Rede von
Willi
Agatz
- Parteizugehörigkeit zum Zeitpunkt der Rede:
(KPD)
- Letzte offizielle eingetragene Parteizugehörigkeit: (KPD)
Meine Damen und meine Herren! Von dieser Stelle aus ist heute mehrfach behauptet worden, daß die Wirtschaft nur gedeihen könne, wenn sie das Primat der Unternehmer sei. Es ist behauptet worden, daß der Einbau von Gewerkschaftsvertretern, von Arbeitern, von Angestellten in die Führungsorgane der Wirtschaft unbedingt zum Chaos führen muß. Ich möchte darauf aufmerksam machen, daß die heute hier anstehende Frage, die Frage der Mitbestimmungsforderung der Arbeiter, Angestellten und Beamten, seit 1945 alle unsere Arbeiter und Angestellten erfaßt hat. Die Arbeiter und Angestellten mußten 1945 erkennen, daß das ganze unerhörte Leid, das da über unser Volk gebracht worden war, im wesentlichen die Schuld derer war, die die Wirtschaft geführt hatten.

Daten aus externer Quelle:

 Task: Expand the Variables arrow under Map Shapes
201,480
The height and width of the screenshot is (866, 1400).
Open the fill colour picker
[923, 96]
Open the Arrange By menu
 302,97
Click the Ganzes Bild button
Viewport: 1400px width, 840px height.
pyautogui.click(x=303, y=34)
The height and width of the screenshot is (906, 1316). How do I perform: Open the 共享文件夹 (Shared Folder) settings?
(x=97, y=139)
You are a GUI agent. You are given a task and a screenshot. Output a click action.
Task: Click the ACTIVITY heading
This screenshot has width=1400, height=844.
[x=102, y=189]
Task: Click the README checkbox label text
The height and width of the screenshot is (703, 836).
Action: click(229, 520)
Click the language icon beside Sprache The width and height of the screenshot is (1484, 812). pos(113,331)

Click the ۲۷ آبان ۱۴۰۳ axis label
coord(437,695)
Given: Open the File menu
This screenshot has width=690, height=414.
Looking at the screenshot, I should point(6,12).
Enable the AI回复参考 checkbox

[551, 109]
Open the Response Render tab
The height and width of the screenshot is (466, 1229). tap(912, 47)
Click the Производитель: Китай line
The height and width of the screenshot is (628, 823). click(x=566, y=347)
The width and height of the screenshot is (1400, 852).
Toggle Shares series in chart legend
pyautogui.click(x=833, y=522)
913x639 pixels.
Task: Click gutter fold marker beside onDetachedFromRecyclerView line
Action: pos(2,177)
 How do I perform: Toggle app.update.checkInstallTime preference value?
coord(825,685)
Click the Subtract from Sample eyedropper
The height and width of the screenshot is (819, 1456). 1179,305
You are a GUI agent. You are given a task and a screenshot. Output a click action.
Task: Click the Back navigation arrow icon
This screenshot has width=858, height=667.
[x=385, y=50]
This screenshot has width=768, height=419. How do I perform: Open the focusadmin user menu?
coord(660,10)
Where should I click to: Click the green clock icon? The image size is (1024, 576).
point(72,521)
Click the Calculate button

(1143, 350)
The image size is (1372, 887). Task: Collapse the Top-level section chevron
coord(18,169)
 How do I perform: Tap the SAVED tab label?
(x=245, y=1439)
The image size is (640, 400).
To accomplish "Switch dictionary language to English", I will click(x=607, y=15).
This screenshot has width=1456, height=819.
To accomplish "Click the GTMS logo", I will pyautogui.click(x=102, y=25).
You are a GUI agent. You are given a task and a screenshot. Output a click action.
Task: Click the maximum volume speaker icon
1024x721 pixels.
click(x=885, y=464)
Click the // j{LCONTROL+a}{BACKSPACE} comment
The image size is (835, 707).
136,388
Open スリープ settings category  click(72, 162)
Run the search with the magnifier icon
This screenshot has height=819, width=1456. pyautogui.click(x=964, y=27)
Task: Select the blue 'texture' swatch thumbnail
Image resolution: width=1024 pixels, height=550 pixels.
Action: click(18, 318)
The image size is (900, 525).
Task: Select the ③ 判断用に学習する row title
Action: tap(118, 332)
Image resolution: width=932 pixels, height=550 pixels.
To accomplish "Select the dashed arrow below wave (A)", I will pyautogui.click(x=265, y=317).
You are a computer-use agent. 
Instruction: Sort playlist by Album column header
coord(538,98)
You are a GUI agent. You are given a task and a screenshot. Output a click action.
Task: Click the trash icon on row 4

Man kann nicht daran vorbeireden, daß die Herren der Monopole und Konzerne Hitler groß gemacht hatten und somit unser Volk in die Katastrophe führten. Man kann auch nicht daran vorbeireden, daß unser Volk in seiner überwältigenden Mehrheit nach 1945 die Bestrafung dieser Kriegsverbrecher gefordert hat.
Es hat auch eine neue demokratische Ordnung gefordert, in der die Mitbestimmung der Werktätigen ein wesentlicher Bestandteil sein sollte. Das ist auch in den Potsdamer Beschlüssen angesprochen, in denen von der Liquidierung übermäßiger Wirtschaftskraft, dargestellt durch Kartelle, Syndikate, Trusts und andere Monopolvereinigungen, die Rede ist. Die demokratische Neuordnung der Wirtschaft war damit auf die Tagesordnung gestellt.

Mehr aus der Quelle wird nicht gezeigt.